> **Material provided**

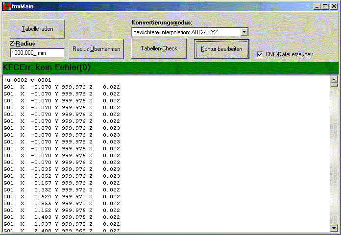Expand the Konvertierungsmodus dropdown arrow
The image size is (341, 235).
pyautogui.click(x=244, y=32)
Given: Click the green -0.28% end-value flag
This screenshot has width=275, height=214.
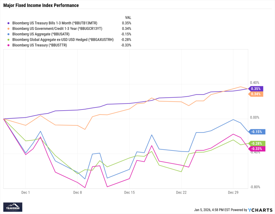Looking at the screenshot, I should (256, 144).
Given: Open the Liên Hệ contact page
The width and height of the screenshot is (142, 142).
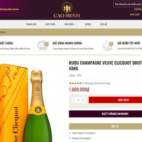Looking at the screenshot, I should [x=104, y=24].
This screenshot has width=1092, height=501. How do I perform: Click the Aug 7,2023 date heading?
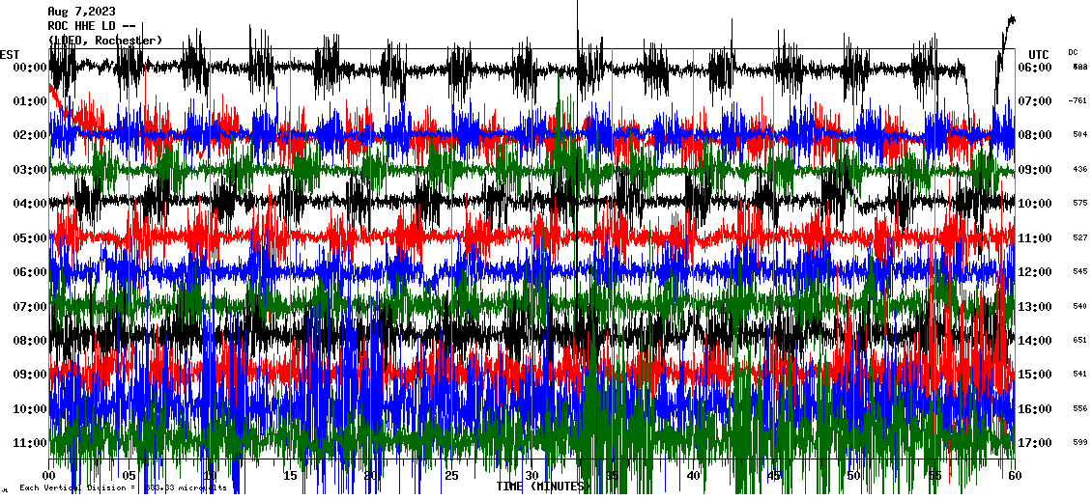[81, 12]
* * *
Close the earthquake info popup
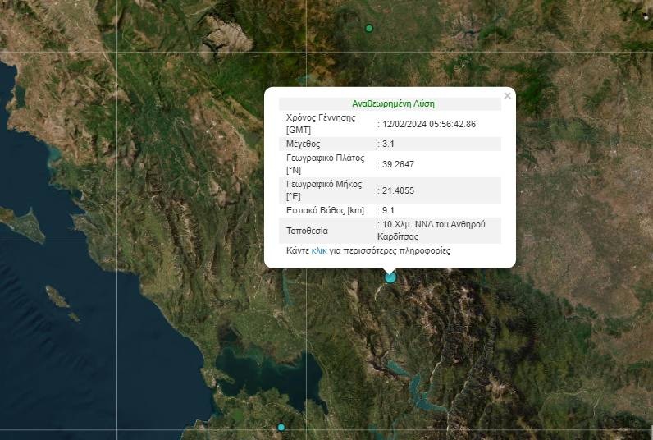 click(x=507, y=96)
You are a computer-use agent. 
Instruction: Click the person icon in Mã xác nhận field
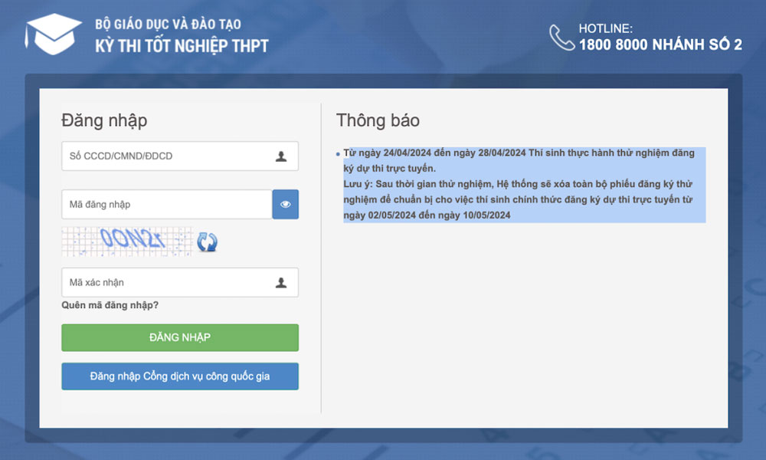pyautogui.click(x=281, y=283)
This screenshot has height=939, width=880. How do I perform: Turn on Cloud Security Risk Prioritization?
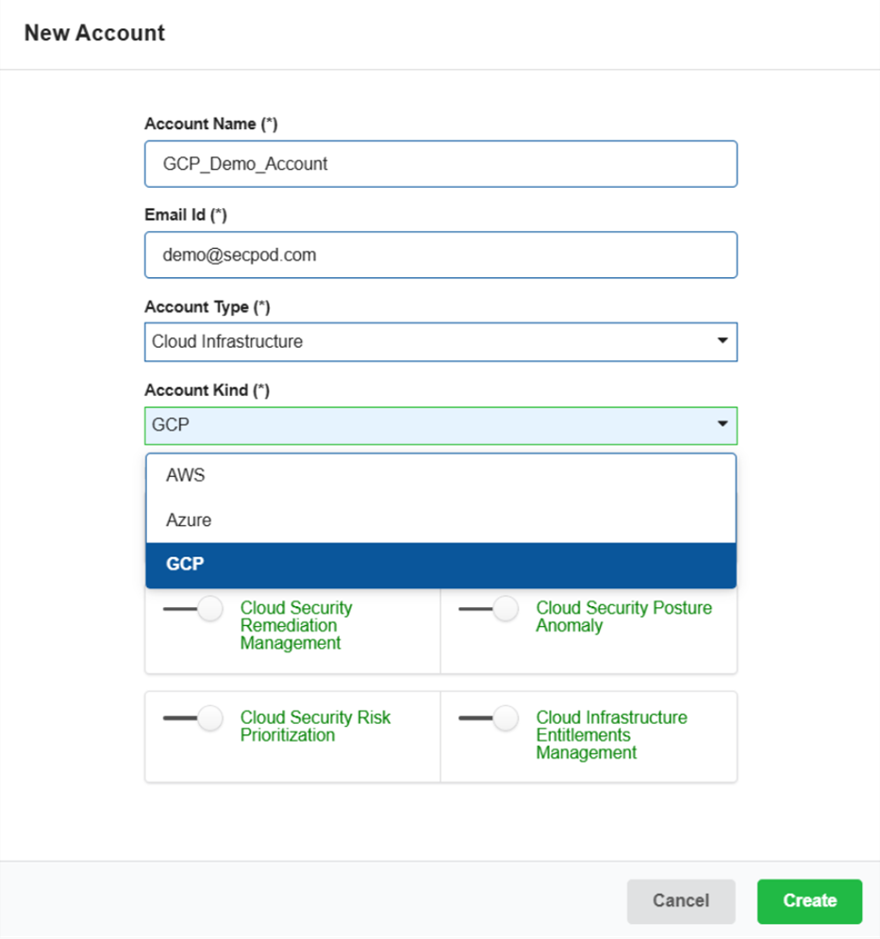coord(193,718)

> **Exercise instructions**
Your task is to copy each line from the material above that includes the word "Given".

> **Completed task**
Given: Click the green -0.28% end-value flag
Given: Open the Liên Hệ contact page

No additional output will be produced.